# INSTRUCTIONS TO FOLLOW
Go through the listing and pick out each line with the word "Output" in it.

# RECORDS FOR PROCESSING
════════════════
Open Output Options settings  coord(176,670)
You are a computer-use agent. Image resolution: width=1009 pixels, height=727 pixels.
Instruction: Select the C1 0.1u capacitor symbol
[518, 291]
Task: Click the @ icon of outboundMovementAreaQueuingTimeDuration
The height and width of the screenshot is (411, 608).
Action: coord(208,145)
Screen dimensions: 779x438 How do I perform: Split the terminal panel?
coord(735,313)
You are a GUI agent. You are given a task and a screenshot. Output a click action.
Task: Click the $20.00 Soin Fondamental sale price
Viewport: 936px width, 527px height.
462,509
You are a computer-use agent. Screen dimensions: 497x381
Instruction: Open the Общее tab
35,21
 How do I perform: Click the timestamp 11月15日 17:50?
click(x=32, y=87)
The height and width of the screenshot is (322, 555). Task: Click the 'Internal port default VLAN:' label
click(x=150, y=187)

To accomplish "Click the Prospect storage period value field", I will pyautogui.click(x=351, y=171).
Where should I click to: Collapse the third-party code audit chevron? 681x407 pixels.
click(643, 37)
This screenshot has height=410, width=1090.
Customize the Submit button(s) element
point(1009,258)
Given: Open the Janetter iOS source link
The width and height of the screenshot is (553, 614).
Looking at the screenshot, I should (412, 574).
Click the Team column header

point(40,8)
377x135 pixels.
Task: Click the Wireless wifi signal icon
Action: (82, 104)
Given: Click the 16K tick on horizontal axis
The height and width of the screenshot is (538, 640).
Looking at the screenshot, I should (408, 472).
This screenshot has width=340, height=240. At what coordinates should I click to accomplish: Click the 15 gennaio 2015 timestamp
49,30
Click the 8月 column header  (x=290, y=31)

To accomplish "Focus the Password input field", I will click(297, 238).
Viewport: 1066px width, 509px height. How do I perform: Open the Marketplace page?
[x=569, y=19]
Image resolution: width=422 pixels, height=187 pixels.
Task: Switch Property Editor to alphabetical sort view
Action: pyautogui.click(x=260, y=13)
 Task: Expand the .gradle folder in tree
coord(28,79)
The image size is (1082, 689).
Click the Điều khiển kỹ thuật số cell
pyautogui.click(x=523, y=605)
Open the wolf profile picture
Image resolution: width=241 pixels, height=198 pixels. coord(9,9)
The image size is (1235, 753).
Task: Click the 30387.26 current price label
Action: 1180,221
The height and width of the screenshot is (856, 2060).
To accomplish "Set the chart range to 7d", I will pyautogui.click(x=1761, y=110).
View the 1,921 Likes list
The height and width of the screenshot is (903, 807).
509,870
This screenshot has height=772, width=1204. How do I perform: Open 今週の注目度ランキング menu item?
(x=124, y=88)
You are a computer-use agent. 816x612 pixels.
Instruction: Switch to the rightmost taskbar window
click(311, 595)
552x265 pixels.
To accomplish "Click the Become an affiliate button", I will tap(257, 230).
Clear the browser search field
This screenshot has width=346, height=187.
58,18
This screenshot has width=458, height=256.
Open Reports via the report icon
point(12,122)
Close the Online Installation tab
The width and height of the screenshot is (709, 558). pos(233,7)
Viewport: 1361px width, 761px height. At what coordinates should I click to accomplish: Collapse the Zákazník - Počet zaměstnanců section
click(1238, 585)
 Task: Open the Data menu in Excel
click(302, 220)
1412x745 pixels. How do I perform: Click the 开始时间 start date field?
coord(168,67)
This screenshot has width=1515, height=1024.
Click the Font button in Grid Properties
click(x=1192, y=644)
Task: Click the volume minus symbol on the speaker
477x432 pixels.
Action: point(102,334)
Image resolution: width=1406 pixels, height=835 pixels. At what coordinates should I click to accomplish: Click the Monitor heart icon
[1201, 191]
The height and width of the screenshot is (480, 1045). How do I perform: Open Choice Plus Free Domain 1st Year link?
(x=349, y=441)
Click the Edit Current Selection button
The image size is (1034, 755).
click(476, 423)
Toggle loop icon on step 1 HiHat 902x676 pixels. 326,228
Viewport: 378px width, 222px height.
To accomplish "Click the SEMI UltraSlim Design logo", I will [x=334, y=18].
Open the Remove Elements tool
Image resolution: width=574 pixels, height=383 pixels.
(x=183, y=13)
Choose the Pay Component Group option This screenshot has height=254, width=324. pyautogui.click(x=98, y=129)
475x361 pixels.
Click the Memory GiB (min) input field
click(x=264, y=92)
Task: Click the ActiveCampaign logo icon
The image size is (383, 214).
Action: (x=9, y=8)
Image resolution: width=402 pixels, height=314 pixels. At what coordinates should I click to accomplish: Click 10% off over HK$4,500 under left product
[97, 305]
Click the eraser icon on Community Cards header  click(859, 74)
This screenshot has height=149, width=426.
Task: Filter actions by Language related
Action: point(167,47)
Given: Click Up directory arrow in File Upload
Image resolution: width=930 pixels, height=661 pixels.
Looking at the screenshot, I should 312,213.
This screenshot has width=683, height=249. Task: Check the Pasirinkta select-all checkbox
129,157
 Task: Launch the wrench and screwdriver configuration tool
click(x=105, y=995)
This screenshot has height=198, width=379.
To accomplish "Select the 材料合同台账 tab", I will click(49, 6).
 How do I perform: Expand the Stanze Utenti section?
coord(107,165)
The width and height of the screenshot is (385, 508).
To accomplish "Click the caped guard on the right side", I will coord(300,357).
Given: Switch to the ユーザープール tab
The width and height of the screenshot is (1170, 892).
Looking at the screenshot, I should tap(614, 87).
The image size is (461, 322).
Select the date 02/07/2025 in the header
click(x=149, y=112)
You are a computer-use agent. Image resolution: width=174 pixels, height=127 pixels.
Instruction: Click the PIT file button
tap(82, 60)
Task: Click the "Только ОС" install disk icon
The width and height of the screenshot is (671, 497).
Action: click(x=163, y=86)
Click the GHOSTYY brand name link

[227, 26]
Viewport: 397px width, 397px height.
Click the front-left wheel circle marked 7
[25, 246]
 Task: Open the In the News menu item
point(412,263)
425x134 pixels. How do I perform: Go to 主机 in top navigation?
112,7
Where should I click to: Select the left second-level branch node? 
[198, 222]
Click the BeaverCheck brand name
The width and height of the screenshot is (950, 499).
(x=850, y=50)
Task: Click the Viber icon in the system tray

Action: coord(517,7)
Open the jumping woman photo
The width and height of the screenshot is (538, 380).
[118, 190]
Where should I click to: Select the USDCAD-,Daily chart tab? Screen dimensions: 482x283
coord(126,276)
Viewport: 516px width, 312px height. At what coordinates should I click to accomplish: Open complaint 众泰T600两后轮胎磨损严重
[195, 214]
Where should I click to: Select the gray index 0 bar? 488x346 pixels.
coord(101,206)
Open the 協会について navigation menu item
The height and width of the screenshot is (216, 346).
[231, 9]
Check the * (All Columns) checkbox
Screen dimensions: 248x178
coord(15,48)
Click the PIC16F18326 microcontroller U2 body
════════════════
# ANSWER AREA
Open Output Options settings  coord(176,670)
You are a GUI agent. You are given a task and a screenshot. Output a click action.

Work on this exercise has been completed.